Just a note, you don't need to read any of the past roleplay to participate in the sequel. I hope you decide to join!


----------



## Saphira101 (Nov 14, 2012)

Okay, who wants to start?


----------



## Serqet (Jul 27, 2013)

Can I join in? or is it too late?

Name: Haiku
Age (human years): 4
Breed (Species): Splendens
Gender: male
Tail Type: Over Halfmoon
Color: black, copper red fire
Personality: aloof, reserved
Back Story or any other Notable things: Haiku prefers to remain alone in his little corner of the rice paddy, but the events of the past war have brought him reluctantly to the kingdom. While he did not participate, he observed until the war decimated his home. Now, with word of a new threat rising, he comes to the castle....


----------



## rubinthebetta (Oct 9, 2012)

I'll start!!!!

~~Flamesong~~
It's another beautiful day in Waterflash, my new home.
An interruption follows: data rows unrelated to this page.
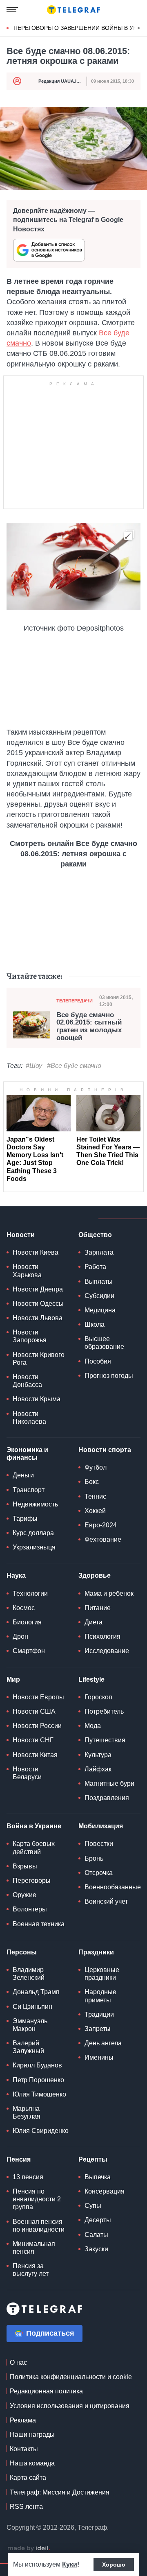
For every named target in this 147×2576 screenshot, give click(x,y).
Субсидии (99, 1295)
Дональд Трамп (36, 1991)
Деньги (23, 1475)
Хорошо (113, 2564)
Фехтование (103, 1539)
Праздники (96, 1952)
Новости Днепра (38, 1289)
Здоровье (94, 1575)
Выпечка (98, 2176)
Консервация (105, 2191)
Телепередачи (74, 1000)
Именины (99, 2057)
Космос (24, 1607)
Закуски (96, 2249)
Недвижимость (35, 1504)
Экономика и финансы (27, 1453)
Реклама (23, 2420)
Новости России (37, 1725)
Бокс (92, 1481)
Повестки (99, 1843)
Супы (93, 2205)
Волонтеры (30, 1909)
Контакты (24, 2448)
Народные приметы (100, 1995)
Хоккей (95, 1510)
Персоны (22, 1952)
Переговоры (32, 1880)
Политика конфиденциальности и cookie (71, 2376)
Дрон (20, 1636)
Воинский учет (106, 1901)
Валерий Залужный (28, 2047)
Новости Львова (37, 1317)
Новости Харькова (27, 1270)
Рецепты (92, 2159)
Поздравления (107, 1797)
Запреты (98, 2028)
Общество (95, 1234)
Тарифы (25, 1518)
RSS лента (26, 2506)
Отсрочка (99, 1872)
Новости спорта (104, 1449)
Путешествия (105, 1740)
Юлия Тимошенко (39, 2094)
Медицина (100, 1310)
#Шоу (34, 1065)
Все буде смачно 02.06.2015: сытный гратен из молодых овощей (89, 1026)
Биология (27, 1622)
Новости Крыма (36, 1398)
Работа (95, 1266)
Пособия (98, 1361)
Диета (93, 1622)
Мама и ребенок (109, 1593)
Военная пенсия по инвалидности (39, 2225)
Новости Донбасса (27, 1380)
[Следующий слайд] (139, 28)
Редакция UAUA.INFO (62, 81)
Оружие (24, 1894)
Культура (98, 1754)
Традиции (99, 2014)
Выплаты (99, 1281)
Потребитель (104, 1711)
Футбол (96, 1467)
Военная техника (39, 1923)
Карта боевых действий (34, 1847)
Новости (21, 1234)
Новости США (34, 1711)
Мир (13, 1679)
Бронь (94, 1858)
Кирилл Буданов (37, 2065)
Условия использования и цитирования (69, 2405)
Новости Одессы (38, 1303)
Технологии (30, 1593)
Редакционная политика (46, 2391)
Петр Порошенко (38, 2079)
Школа (95, 1324)
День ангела (103, 2043)
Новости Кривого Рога (39, 1358)
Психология (102, 1636)
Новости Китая (35, 1754)
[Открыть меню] (12, 10)
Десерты (98, 2219)
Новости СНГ (33, 1740)
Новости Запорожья (30, 1336)
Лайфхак (98, 1769)
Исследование (107, 1650)
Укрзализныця (34, 1547)
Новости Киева (35, 1252)
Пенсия (19, 2159)
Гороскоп (98, 1697)
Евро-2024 (101, 1525)
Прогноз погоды (109, 1375)
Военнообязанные (113, 1887)
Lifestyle (91, 1679)
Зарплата (99, 1252)
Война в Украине (34, 1826)
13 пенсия (28, 2176)
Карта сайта (28, 2477)
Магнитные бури (109, 1783)
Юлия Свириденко (41, 2130)
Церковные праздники (102, 1973)
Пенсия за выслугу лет (31, 2269)
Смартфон (29, 1650)
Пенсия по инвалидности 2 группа (37, 2199)
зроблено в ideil (29, 2548)
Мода (93, 1725)
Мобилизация (100, 1826)
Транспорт (29, 1489)
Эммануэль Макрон (30, 2024)
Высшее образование (104, 1342)
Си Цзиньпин (32, 2006)
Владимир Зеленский (29, 1973)
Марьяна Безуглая (26, 2112)
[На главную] (73, 10)
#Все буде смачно (74, 1065)
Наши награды (32, 2434)
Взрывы (25, 1866)
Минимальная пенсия (34, 2247)
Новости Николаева (29, 1417)
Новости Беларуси (27, 1773)
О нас (18, 2362)
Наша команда (32, 2463)
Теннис (95, 1496)
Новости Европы (38, 1697)
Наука (16, 1575)
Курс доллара (33, 1532)
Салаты (96, 2234)
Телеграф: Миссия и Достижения (59, 2492)
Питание (98, 1607)
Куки (69, 2564)
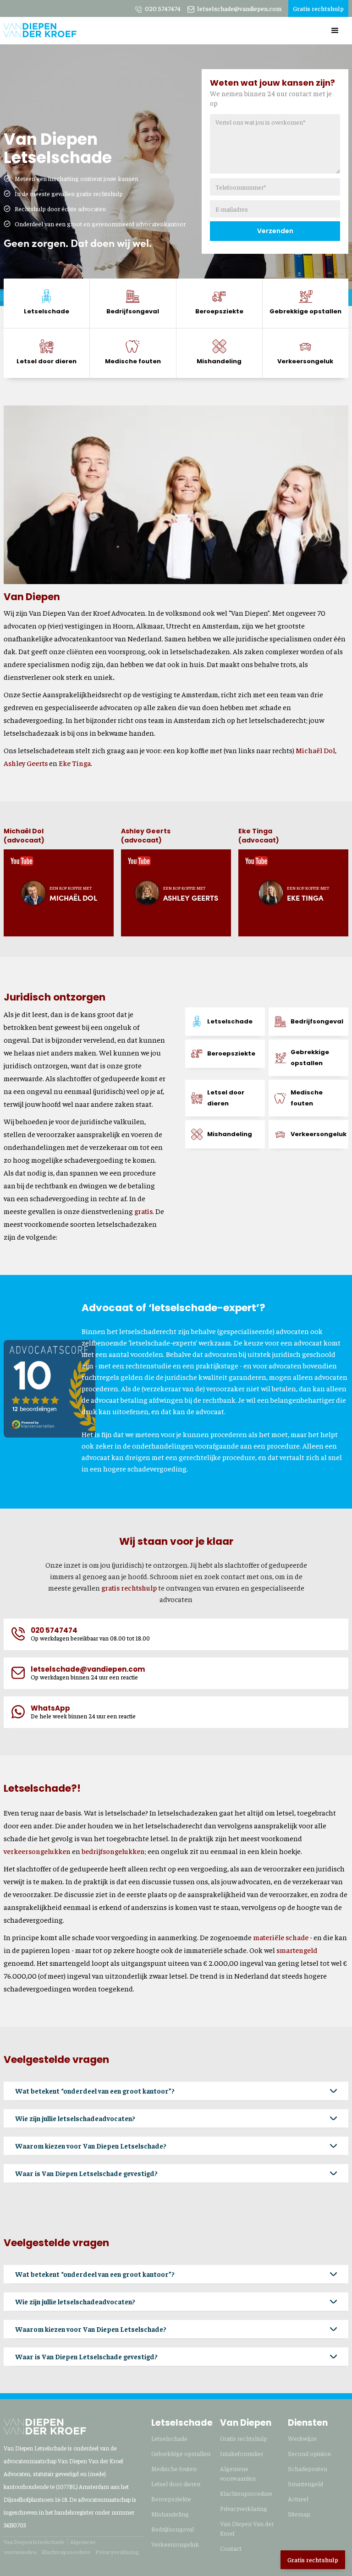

Everythings perfect here, especially after I found my long lost sister Lissa happened to be the chief scientist here. Who knew? I find Manny still sleeping in our large apartment, well, sort of a house, in the castle. I smile and say to Manny, "Come on! I heard the humans are planning on dumping some more fish today, so we should get there early to help them back here."

--Lissa--
I yawn and wake up. _So today what do I need to work on? Oh that's right. I have to study that specimen of a human book. I promised Stardust I would try to decode the human language,_ I think.


----------



## lillyandquigly (Nov 24, 2011)

*Ripple*
The war is over, and yet I'm still isolated far away, near my old home. I can see waterflash kingdom in the distance, and hear the celebrating as well.


----------



## Happyhobbit (May 6, 2013)

I'll go next.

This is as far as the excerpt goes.